Required action ->
Print out every line of the listing below without alteration.

Excerpted data ->
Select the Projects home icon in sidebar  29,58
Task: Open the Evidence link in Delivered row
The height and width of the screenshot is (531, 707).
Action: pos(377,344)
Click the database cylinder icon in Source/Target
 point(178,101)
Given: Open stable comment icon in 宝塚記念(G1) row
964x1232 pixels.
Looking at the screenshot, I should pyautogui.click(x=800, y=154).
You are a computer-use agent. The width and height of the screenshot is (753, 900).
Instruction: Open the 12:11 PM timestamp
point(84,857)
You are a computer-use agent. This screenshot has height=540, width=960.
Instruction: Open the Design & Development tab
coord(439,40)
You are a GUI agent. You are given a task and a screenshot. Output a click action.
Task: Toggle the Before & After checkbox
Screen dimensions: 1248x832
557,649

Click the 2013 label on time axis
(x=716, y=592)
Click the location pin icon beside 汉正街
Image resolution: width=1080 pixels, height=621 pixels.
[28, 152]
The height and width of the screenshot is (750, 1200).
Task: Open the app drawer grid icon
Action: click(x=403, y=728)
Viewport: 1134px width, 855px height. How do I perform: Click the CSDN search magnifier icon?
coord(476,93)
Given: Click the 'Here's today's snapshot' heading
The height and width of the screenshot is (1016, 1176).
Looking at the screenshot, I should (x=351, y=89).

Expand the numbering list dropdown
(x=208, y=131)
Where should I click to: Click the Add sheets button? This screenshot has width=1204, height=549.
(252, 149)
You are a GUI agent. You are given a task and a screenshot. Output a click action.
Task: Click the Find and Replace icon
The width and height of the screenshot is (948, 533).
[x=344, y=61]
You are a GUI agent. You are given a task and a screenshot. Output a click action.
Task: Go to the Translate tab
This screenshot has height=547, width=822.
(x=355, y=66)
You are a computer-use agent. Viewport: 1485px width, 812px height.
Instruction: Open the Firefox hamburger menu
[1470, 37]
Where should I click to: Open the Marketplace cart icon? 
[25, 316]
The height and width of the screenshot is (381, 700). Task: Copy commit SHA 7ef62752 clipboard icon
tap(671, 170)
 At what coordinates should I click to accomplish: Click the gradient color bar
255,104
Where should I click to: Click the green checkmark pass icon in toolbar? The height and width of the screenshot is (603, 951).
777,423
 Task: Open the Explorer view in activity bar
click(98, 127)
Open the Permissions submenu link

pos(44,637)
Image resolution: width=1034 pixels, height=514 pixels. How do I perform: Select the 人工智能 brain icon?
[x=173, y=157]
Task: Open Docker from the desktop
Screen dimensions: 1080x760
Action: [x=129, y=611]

Exercise answer ->
Select the Projects home icon in sidebar  29,58
Task: Open the Evidence link in Delivered row
The height and width of the screenshot is (531, 707).
Action: pos(377,344)
Click the database cylinder icon in Source/Target
 point(178,101)
Given: Open stable comment icon in 宝塚記念(G1) row
964x1232 pixels.
Looking at the screenshot, I should pyautogui.click(x=800, y=154).
You are a computer-use agent. The width and height of the screenshot is (753, 900).
Instruction: Open the 12:11 PM timestamp
point(84,857)
You are a computer-use agent. This screenshot has height=540, width=960.
Instruction: Open the Design & Development tab
coord(439,40)
You are a GUI agent. You are given a task and a screenshot. Output a click action.
Task: Toggle the Before & After checkbox
Screen dimensions: 1248x832
557,649

Click the 2013 label on time axis
(x=716, y=592)
Click the location pin icon beside 汉正街
Image resolution: width=1080 pixels, height=621 pixels.
[28, 152]
The height and width of the screenshot is (750, 1200).
Task: Open the app drawer grid icon
Action: click(x=403, y=728)
Viewport: 1134px width, 855px height. How do I perform: Click the CSDN search magnifier icon?
coord(476,93)
Given: Click the 'Here's today's snapshot' heading
The height and width of the screenshot is (1016, 1176).
Looking at the screenshot, I should (x=351, y=89).

Expand the numbering list dropdown
(x=208, y=131)
Where should I click to: Click the Add sheets button? This screenshot has width=1204, height=549.
(252, 149)
You are a GUI agent. You are given a task and a screenshot. Output a click action.
Task: Click the Find and Replace icon
The width and height of the screenshot is (948, 533).
[x=344, y=61]
You are a GUI agent. You are given a task and a screenshot. Output a click action.
Task: Go to the Translate tab
This screenshot has height=547, width=822.
(x=355, y=66)
You are a computer-use agent. Viewport: 1485px width, 812px height.
Instruction: Open the Firefox hamburger menu
[1470, 37]
Where should I click to: Open the Marketplace cart icon? 
[25, 316]
The height and width of the screenshot is (381, 700). Task: Copy commit SHA 7ef62752 clipboard icon
tap(671, 170)
 At what coordinates should I click to accomplish: Click the gradient color bar
255,104
Where should I click to: Click the green checkmark pass icon in toolbar? The height and width of the screenshot is (603, 951).
777,423
 Task: Open the Explorer view in activity bar
click(98, 127)
Open the Permissions submenu link

pos(44,637)
Image resolution: width=1034 pixels, height=514 pixels. How do I perform: Select the 人工智能 brain icon?
[x=173, y=157]
Task: Open Docker from the desktop
Screen dimensions: 1080x760
Action: [x=129, y=611]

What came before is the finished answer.